According to academic Michael Milshtein — the former head of the Department for Palestinians Affairs in the Israel Defense Intelligence agency — it is here that something seems to have shifted in Israel. “Until October 7, there was a perception among some Israelis, including politicians, that the majority of Palestinians in Gaza are different from Hamas, which controls them through fear and oppression, and [that they] share a universal human longing for a good life,” he noted.

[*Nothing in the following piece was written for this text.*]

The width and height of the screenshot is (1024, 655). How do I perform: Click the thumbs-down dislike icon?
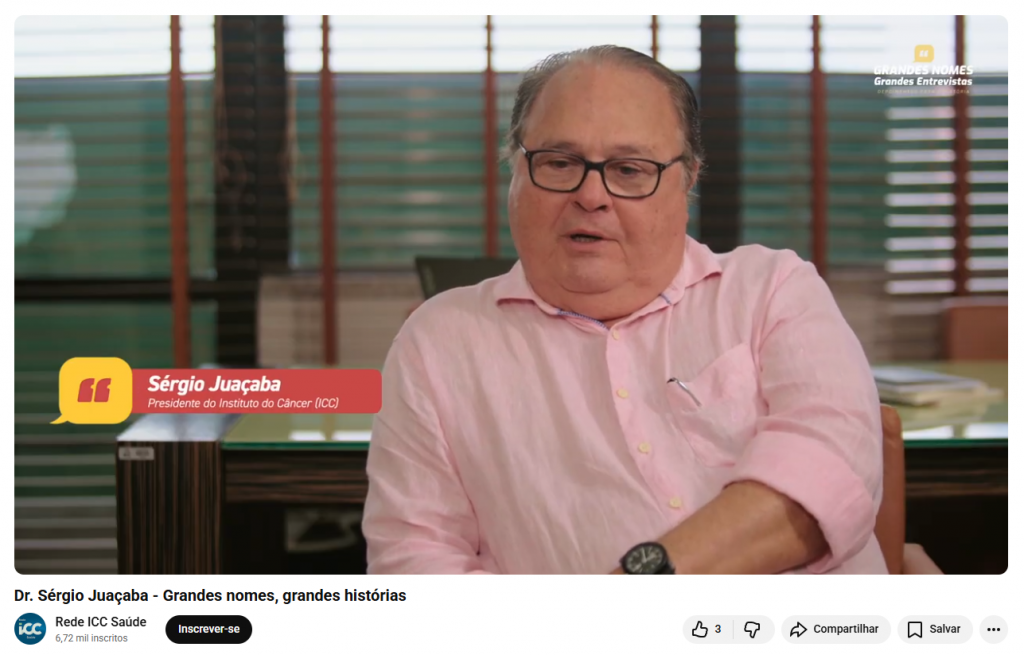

But that perception shattered after the attacks, when the Gazan public didn’t protest Hamas and “participated in the victory celebrations that included abuse of the kidnapped and the bodies,” he said. Milshtein monitors Gazan media closely, and is struck by the lack of public criticism of Hamas leader Yahya Sinwar for inflicting on Palestinians carnage exceeding that of the Nakba — the flight and expulsion of an estimated 700,000 Palestinians during the 1948 Arab-Israeli war.

Milshtein isn’t alone in noting this shift either. Victory celebrations in Gaza and the absence of condemnation by Palestinian Authority politicians in the West Bank — who were all too ready to deny any atrocities took place on October 7 — have enraged many. It has has also diminished any residual empathy that might have remained, leading to the growing lack of distinction between Hamas and the broad swathe of Gazans — even Palestinians as a whole.

The more extreme elements and hawkish personalities on Israel’s right wing have been quick to stir this brewing pot, pushing their Jewish supremacy agenda and assisting their advocacy of annexation in hopes that October 7 will, indeed, bury the Oslo peace process for good.

Palestinian citizens flee the city of Khan Yunis due to Israeli raids, while the civilian death toll in Gaza rises | Ahmad Hasaballah/Getty Images

Hawks like Minister of National Security Itamar Ben-Gvir have been opposing any easing of the humanitarian disaster in Gaza. “So long as our hostages don’t even get a visit from the Red Cross, there is no sense in giving the enemy humanitarian gifts,” he said in November. To do so would only allow Sinwar “to sit comfortably in his air-conditioned bunker, watch the news and continue to manipulate Israeli society and the families of the abductees.”

But it isn’t only the usual suspects on Israel’s far right who feel no empathetic pull. In a fraught Knesset session in October, when an Arab-Israeli lawmaker bemoaned the civilian death toll, exclaiming “a child is a child” regardless of ethnicity, politician Meirav Ben-Ari of the liberal-centrist Yesh Atid party announced: “The children of Gaza have brought this upon themselves.”

Back in 1982, Israel’s peace movement had mobilized 400,000 individuals to protest the first Lebanon war, when the Israeli Defense Forces invaded southern Lebanon after a series of attacks by the Palestinian Liberation Organization across the border. Comparatively, last Thursday, the number of those who took to the streets was less than 2,000.

Speaking to the diminutive antiwar rally amid chants of, “Not Ben-Gvir, not Hamas, we’re sick of extremists,” activist Rola Daoud asked: “How much blood must be spilled before we understand that this war is destroying us all? Until we understand that there won’t be peace on one side if it isn’t on the other, that our fates are interconnected?”

Similarly, activist Heli Mishael noted “that when we start marching in the direction of peace, we know that many Israelis and Palestinians will join us.” But that all seems unlikely until both sides start to appreciate each other’s suffering, finally expunging dreams and fears of extermination or expulsion.

As Arab-Israeli lawmaker Mansour Abbas said, voicing his worries about the ongoing dehumanizing and its consequences: “The right thing is to look at these events like October 7 and the aftermath in a different way — not as part of the political conflict but at how they hurt innocent people, to look more from a human dimension.”